Michelson: «My own current interests in comparing East and West have to do with the history of reading, especially monastic reading. We tend to think we know the story of how Latin monks ‘saved civilization’ with their libraries, but this is only one side of the story of the long, intertwined history of Christianity and the history of book culture. In a book, I am writing called “The Library of Paradise” I argue that for Syriac monks reading was much more about cultivating the presence of God than preserving the authors of antiquity. Theirs is a related but different story of Christian and monastic readers from that in the West. It looks familiar but then it takes its own turns».

When did you become aware of the trove of manuscripts and other historical materials in the Syriac part of the Ancient world, ranking third behind the extant number of Greek and Roman literary and historical remains?
Brown: «I was genuinely happy to just enjoy reading in Syriac but about 10 years ago I discovered how many there were. My students reported how many manuscripts there were in the British museum. They had to virtually blow away the dust. I had a general awareness from 2000 on that there was much more material out there than we had thought».
Michelson: «I became Professor Brown’s student in that time, fall of 2001. I was interested in the Coptic language and trying to decide what to study when Professor Brown said, “Could I interest you in Syriac?” Syriac became a passion for me from that point on».
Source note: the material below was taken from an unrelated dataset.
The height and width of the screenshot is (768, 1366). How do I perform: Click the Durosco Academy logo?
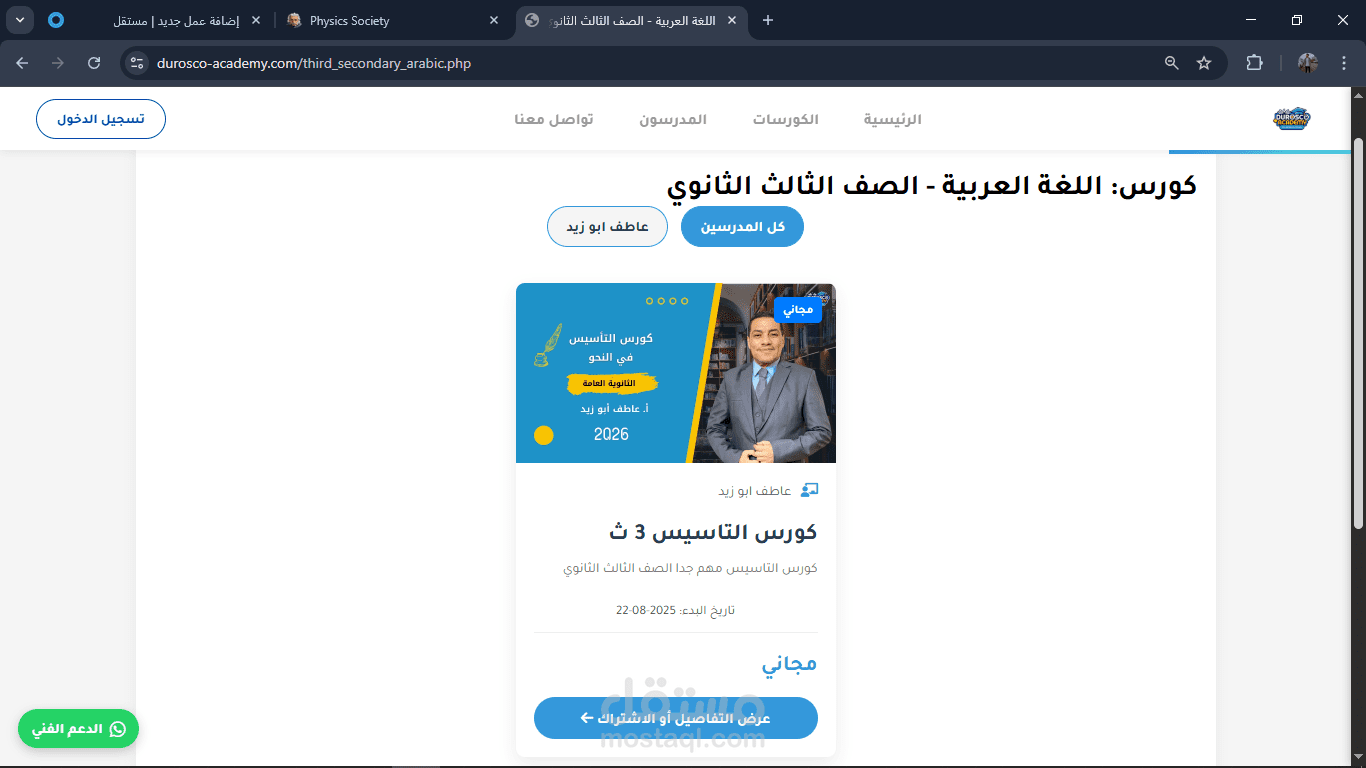(1291, 119)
To what extent did you use Syriac material in your early research? Were you already interested in Syriac when writing your highly regarded biography of Augustine of Hippo or your ground breaking book “World of Late Antiquity”?
Brown: «I was beginning to be interested when I wrote on Augustine because I already knew that he became a follower of the prophet Mani, a religious movement that began in Mesopotamia. At that time it was mainly the Coptic texts by Mani that were translated and found. Not at that time, but later, I learned that the first texts behind Mani were in Syriac not Coptic. Thus there are links of modern Baghdad right to Carthage. I discovered how open to the Middle East the Christianly of the time was. I had a sense that there was something greater out there. But by the time I wrote the second book, I realized that half of the works out there were in Syriac. This was around 1967-1972. An entire third world of Christianity, the Byzantine empire and the Persian empire opened up. I was discovering an entire population but had no real understanding of the Syrian world, their legends and imagery. A world that was drawing on a rich undergrowth. In order to understand this world, I began to study Syriac».

Had you always wanted to do such a project?
Brown: «Without the Balzan prize monies I wouldn’t have thought of it. It gave me the opportunity to do this. The nature of Syriac culture is so rich and widespread throughout Asia. We had to do it by some form of collaboration. Our own students formed a collaborative venture but they were pipe dreams until the Balzan prize enabled us to do the work. It was an absolutely crucial prize. We owe so much to the foundation. These were real dreams for us. Scholarship dreams don’t always come true like this».